Blackmun ruled for the government on both questions. Since Schmuck had enjoyed a continuing relationship with the dealers he sold to, and the cars could not be resold to a retail customer without titles obtained using false information, the dealers' applications were an essential element of his crime and thus constituted mail fraud. On the second question, Blackmun said the court should have considered whether the elements of odometer tampering were a subset of the elements of the mail fraud, and since that was not the case Schmuck had been properly denied the instruction. Scalia's dissent focused exclusively on the mail fraud issue. Since Schmuck had already received his payment for the altered vehicles, it did not matter what happened afterwards, a holding he found more consistent with the Court's earlier rulings on the subject.

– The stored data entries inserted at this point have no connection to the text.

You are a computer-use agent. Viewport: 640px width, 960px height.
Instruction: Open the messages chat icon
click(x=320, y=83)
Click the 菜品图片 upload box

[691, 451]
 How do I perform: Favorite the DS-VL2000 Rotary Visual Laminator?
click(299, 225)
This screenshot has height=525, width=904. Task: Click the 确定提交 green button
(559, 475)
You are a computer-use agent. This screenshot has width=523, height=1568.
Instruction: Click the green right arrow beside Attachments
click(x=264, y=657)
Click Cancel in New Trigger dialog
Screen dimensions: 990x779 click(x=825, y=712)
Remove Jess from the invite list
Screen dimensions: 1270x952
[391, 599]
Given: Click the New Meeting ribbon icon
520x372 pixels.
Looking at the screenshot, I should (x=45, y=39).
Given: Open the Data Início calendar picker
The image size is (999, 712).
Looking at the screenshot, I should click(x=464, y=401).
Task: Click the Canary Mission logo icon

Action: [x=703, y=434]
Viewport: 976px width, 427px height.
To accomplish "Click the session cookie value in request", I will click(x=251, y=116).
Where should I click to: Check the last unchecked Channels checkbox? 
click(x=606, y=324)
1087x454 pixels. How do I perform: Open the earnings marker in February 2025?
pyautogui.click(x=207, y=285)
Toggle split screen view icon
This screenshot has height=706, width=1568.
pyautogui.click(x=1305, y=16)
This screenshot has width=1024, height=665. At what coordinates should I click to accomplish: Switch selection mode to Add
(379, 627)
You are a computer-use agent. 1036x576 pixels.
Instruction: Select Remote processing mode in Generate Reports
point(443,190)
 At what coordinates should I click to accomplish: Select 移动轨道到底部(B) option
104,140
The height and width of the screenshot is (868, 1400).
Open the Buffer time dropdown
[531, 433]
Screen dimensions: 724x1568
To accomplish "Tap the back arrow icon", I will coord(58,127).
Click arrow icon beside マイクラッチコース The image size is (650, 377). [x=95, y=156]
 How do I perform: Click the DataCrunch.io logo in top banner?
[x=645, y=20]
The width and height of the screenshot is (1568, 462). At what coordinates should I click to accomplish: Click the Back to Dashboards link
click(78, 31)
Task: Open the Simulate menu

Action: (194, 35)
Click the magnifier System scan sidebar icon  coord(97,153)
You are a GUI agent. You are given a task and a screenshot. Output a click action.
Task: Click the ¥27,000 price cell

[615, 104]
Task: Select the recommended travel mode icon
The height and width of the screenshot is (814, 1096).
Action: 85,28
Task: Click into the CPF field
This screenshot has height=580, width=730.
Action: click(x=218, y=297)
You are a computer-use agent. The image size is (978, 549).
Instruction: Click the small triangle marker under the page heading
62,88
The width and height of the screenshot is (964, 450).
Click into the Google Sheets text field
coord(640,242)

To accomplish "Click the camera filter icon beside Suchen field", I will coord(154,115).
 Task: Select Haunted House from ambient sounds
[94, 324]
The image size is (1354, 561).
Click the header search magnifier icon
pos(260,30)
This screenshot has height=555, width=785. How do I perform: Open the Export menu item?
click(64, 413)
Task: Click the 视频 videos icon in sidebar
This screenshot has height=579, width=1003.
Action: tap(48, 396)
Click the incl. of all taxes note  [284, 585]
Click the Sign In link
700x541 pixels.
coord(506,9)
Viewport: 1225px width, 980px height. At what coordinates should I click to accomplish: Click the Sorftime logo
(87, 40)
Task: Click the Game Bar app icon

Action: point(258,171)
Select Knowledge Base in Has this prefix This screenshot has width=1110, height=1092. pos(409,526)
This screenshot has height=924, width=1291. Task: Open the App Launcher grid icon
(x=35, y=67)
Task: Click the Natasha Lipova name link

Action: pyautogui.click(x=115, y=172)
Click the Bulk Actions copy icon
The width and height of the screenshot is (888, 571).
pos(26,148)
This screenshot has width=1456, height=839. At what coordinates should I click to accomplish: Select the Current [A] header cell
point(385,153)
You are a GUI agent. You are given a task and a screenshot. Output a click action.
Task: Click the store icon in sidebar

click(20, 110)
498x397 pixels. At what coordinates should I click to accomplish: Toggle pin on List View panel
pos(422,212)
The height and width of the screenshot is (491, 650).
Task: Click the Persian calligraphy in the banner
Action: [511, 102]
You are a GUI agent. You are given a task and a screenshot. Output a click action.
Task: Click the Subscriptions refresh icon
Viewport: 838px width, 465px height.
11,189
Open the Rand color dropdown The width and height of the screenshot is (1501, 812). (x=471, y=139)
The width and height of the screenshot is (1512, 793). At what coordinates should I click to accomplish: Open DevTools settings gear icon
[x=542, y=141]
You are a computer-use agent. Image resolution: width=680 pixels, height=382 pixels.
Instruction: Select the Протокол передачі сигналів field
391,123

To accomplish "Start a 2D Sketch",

==Underlying prosecution==

For 15 years, Wayne Schmuck of Harvard, Illinois, owner of Big Foot Auto Sales, had sold used cars he had bought in his state, where vehicle titles did not then require a statement on the title of the odometer reading at the time of the transaction, to dealers in Wisconsin, which did. Unbeknownst to the dealers, he had in some cases hired someone to roll back the odometers on them, making the vehicles appear to have less mileage than they actually did. Thus they commanded an artificially higher price, both when the dealer paid Schmuck and when they sold it to a customer. In order for the retail transaction to take place, the dealers needed to mail a title application, including the falsified odometer reading, to the state Department of Transportation.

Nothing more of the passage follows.